- Task objective -
Scale every number in the answers, namely the click coordinates, by 2.2 and round to whole numbers with halves going up. Leave the requests and their numbers unchanged and omit the pictures. Write out again only the lines starting with the line with "Go back using Вернуться arrow" and going on through the line with "[x=329, y=42]", requests included.

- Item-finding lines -
++++

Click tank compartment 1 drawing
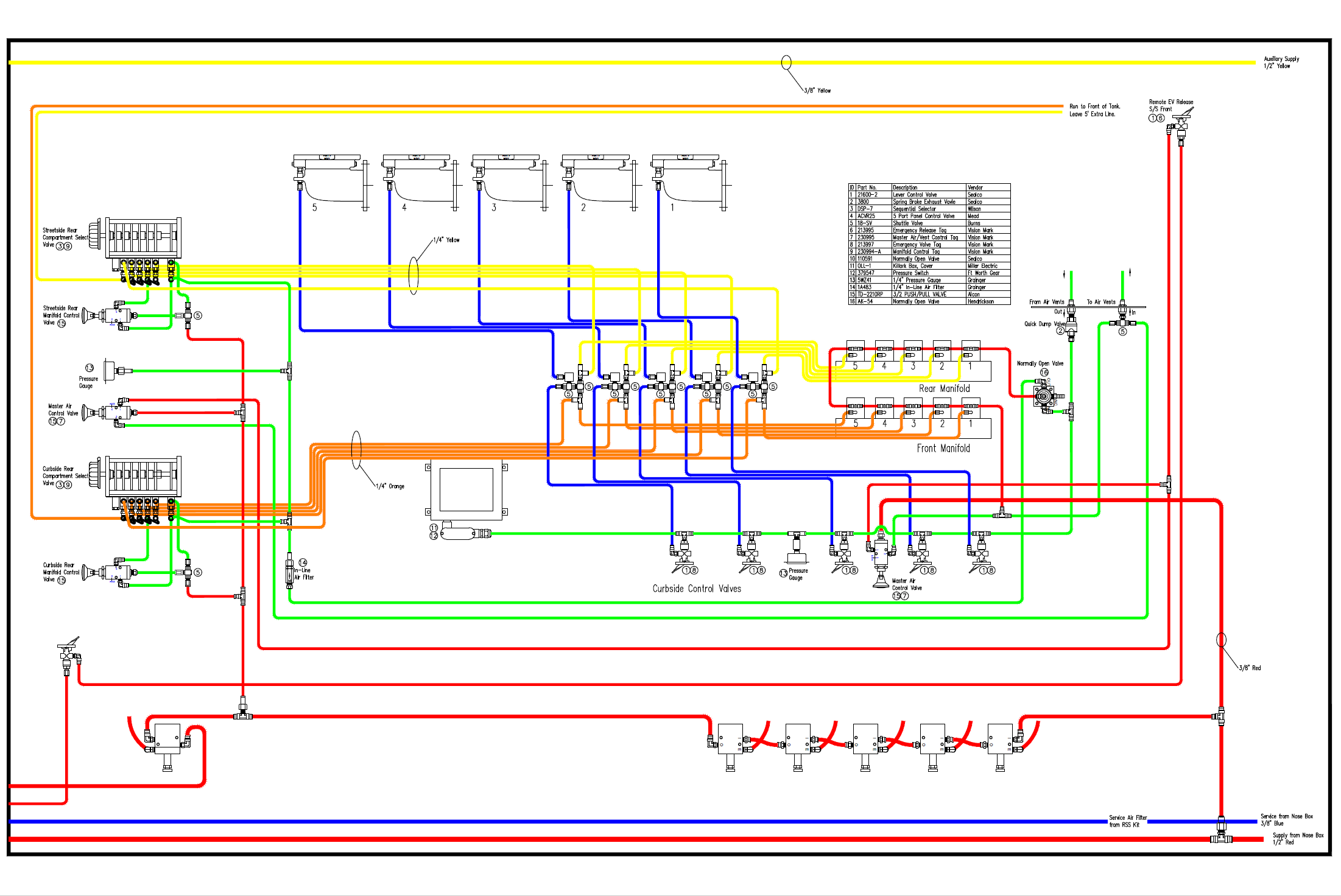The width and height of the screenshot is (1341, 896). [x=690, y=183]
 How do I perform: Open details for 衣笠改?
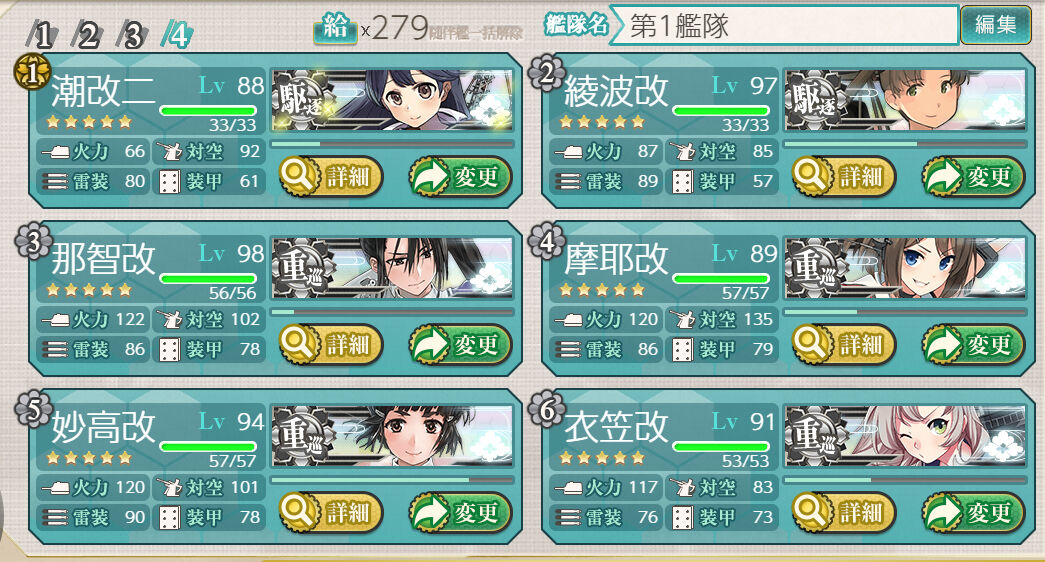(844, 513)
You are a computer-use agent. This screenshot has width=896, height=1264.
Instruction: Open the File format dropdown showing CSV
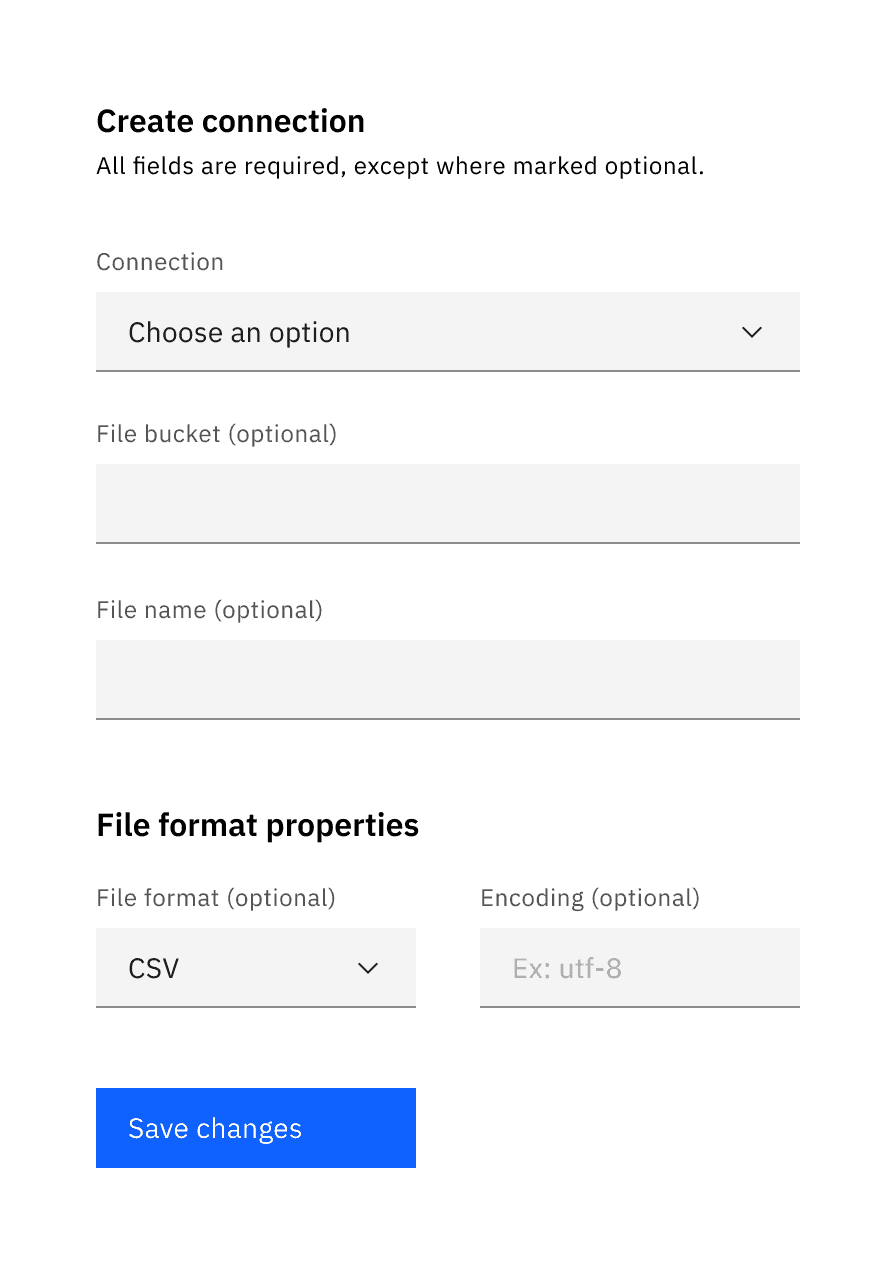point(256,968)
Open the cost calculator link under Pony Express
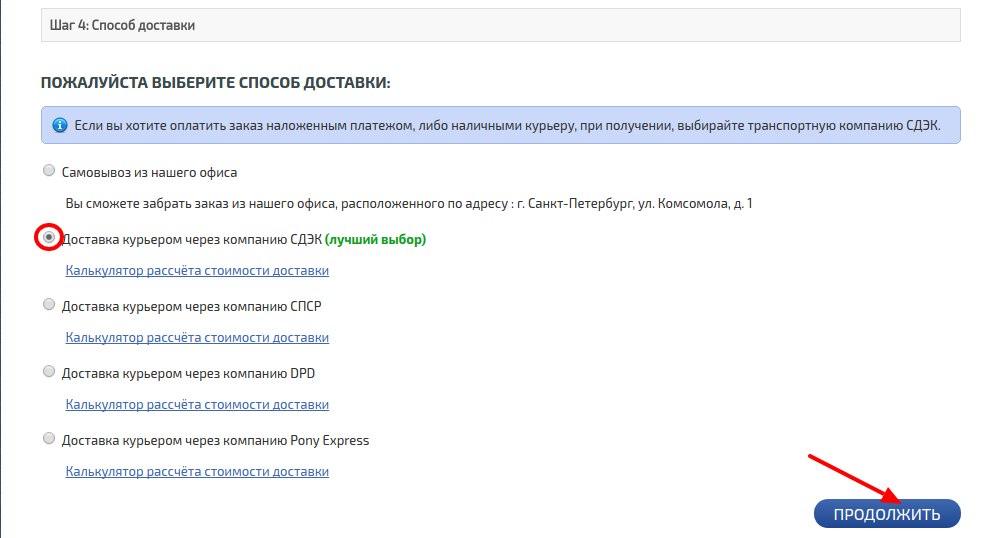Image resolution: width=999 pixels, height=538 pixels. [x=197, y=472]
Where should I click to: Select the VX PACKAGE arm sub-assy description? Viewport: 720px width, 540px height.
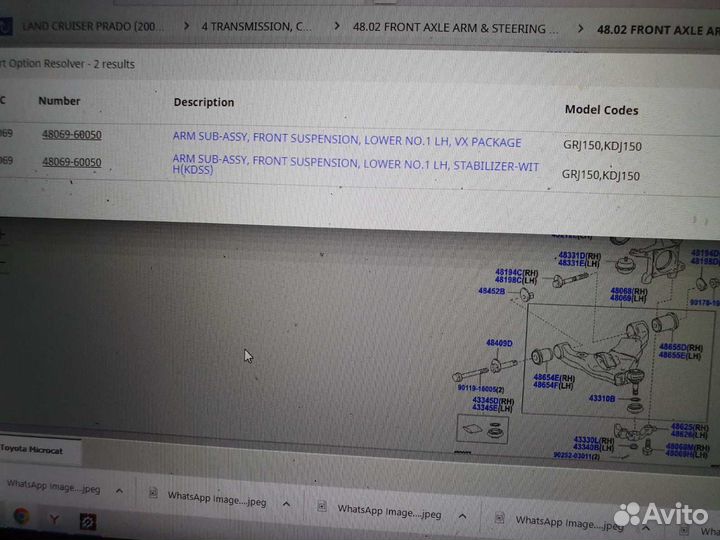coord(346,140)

++++

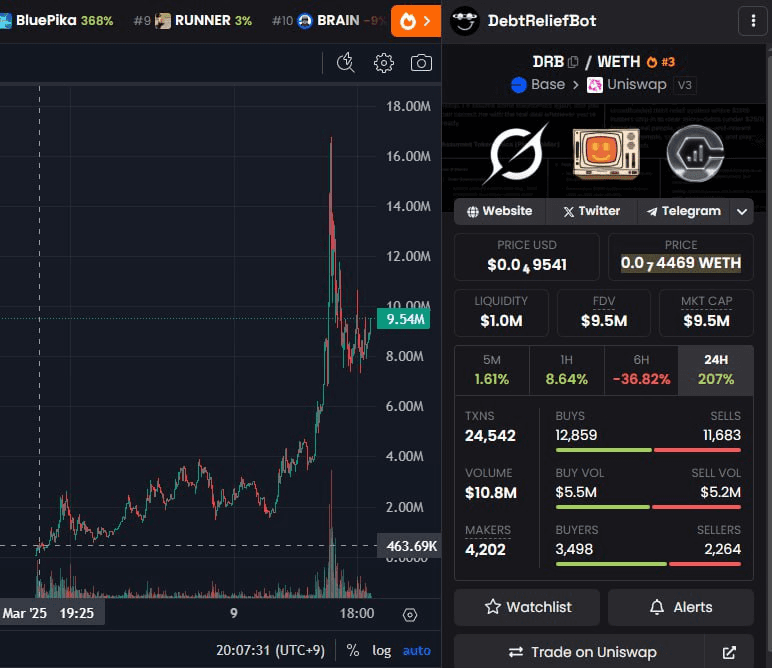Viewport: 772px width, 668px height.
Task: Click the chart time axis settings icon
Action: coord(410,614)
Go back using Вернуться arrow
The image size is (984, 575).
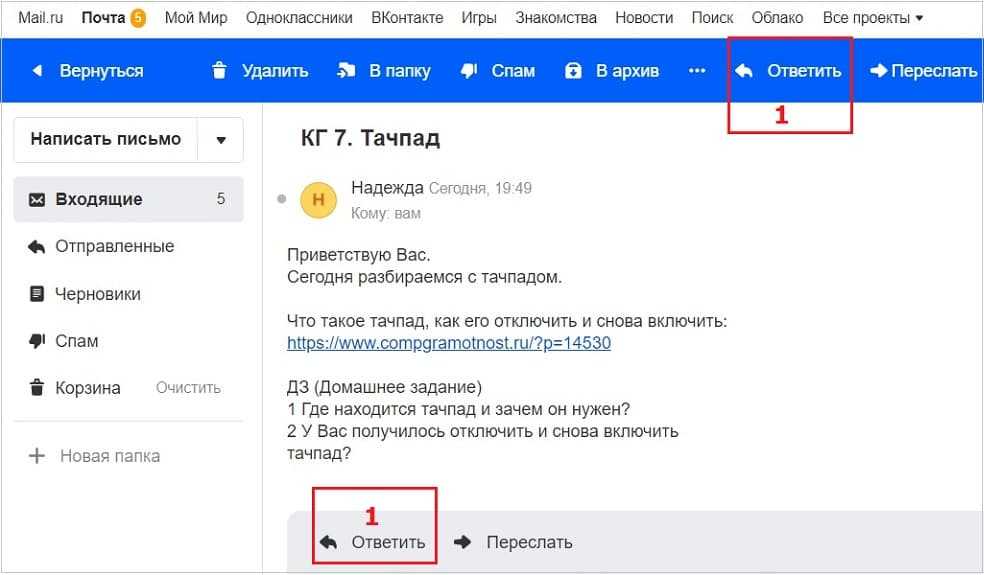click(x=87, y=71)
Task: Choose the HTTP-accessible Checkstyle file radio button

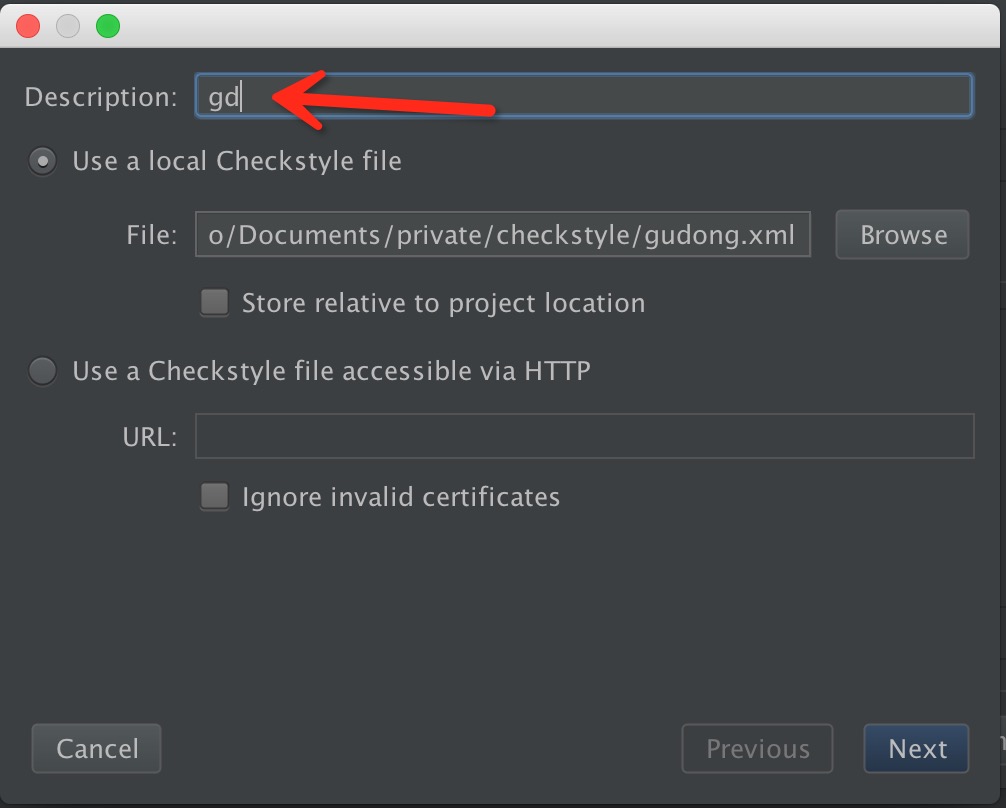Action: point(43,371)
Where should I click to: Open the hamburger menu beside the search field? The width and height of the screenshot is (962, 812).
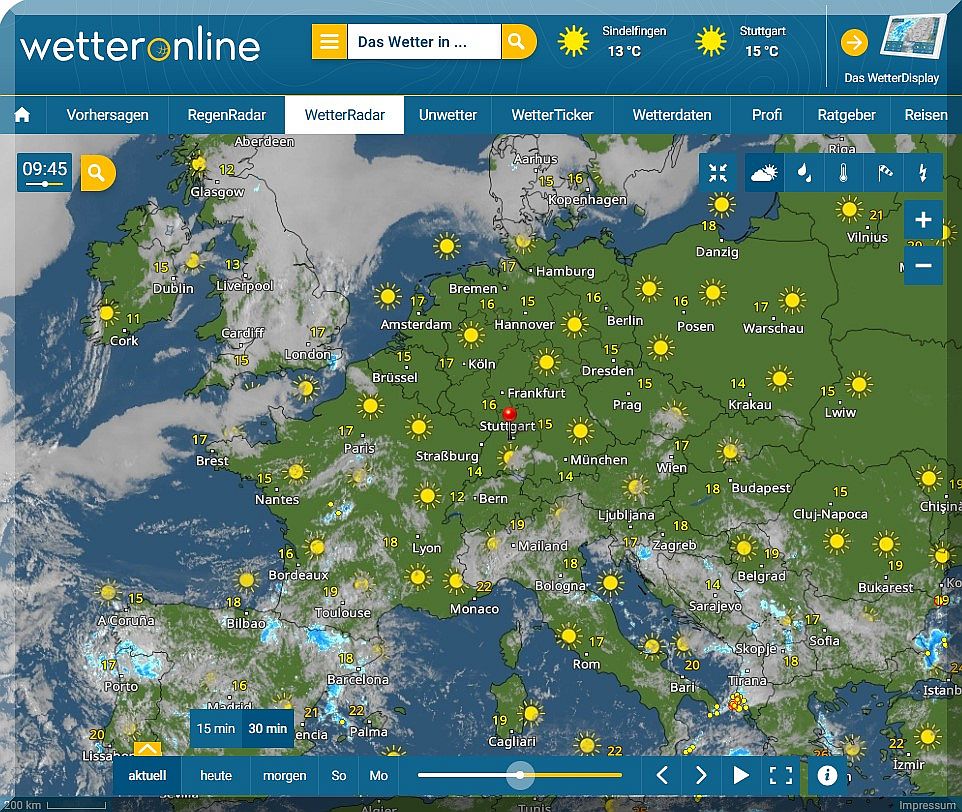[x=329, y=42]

++++

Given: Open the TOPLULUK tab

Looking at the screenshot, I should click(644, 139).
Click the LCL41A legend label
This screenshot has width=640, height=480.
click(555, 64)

++++

- Completed task -
Go back using Вернуться arrow
The image size is (984, 575).
click(x=191, y=156)
Task: Choose the HTTP-accessible Checkstyle file radio button

Action: point(95,816)
Where should I click to: Open the hamburger menu beside the search field? The width and height of the screenshot is (962, 812).
[x=724, y=92]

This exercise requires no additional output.